START Information shown

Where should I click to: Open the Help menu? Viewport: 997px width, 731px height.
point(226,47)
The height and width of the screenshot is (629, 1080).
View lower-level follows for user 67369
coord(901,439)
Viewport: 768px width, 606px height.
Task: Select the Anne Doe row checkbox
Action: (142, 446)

END Information shown

== What you have to do ==
A complete, exact transcription of the records is needed.

== Written response ==
Where should I click to: Open the Help menu? Viewport: 997px width, 731px height.
point(226,47)
The height and width of the screenshot is (629, 1080).
View lower-level follows for user 67369
coord(901,439)
Viewport: 768px width, 606px height.
Task: Select the Anne Doe row checkbox
Action: (142, 446)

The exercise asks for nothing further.